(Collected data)

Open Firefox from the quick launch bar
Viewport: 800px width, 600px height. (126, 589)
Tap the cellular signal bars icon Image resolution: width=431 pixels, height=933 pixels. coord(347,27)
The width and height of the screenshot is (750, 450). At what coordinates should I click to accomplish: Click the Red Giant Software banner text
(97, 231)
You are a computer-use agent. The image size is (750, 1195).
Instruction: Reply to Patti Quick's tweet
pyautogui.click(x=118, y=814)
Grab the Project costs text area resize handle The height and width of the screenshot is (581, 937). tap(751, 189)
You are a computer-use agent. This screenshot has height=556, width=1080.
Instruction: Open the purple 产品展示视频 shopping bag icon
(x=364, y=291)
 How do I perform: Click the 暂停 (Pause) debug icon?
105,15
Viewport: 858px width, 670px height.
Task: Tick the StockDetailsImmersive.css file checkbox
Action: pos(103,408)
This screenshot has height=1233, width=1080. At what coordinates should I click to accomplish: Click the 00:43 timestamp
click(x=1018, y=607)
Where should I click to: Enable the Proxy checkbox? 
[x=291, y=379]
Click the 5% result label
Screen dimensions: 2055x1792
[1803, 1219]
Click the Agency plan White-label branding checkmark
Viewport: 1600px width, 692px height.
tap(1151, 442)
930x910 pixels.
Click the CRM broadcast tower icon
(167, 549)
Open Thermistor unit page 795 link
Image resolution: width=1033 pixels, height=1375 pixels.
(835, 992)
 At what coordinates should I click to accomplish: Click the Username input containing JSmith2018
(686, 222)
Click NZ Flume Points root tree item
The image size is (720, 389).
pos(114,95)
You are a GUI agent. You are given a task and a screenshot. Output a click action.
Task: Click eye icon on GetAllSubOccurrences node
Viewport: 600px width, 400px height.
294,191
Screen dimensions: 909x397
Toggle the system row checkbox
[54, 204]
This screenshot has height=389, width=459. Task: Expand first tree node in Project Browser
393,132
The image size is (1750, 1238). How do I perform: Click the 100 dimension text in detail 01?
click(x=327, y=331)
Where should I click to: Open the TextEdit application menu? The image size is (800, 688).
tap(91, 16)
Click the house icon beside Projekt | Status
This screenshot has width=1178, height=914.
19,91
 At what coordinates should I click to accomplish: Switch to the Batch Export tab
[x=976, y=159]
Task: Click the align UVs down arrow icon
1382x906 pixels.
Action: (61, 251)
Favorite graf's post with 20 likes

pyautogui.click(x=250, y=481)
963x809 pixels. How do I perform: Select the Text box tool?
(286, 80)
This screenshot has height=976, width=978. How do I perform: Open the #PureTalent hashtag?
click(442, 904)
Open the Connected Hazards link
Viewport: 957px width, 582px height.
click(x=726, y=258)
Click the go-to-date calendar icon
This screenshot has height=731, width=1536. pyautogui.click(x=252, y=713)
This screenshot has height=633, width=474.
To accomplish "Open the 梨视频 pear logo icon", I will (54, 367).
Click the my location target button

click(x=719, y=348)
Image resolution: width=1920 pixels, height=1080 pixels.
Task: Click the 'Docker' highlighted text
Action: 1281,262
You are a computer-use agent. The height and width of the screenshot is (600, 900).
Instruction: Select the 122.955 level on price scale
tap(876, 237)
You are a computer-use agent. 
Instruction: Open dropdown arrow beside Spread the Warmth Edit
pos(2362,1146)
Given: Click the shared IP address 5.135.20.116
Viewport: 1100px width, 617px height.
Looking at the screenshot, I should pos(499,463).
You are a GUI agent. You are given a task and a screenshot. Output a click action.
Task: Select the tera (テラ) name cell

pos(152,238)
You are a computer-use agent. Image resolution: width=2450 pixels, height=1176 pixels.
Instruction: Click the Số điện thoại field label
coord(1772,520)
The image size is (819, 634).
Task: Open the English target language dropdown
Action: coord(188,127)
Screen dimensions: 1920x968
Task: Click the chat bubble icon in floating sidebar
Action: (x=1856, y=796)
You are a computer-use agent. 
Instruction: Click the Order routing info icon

» TASK GOAL:
Across all the records above, find each line with "agent" in it and copy it.

» RESPONSE:
You are a computer-use agent. The image size is (750, 1195).
You are a computer-use agent. This screenshot has height=556, width=1080.
You are a GUI agent. You are given a task and a screenshot. Output a click action.
You are a computer-use agent. The height and width of the screenshot is (600, 900).
You are a computer-use agent. 
You are a GUI agent. You are given a task and a screenshot. Output a click action.
You are a computer-use agent. Image resolution: width=2450 pixels, height=1176 pixels.
You are a computer-use agent. 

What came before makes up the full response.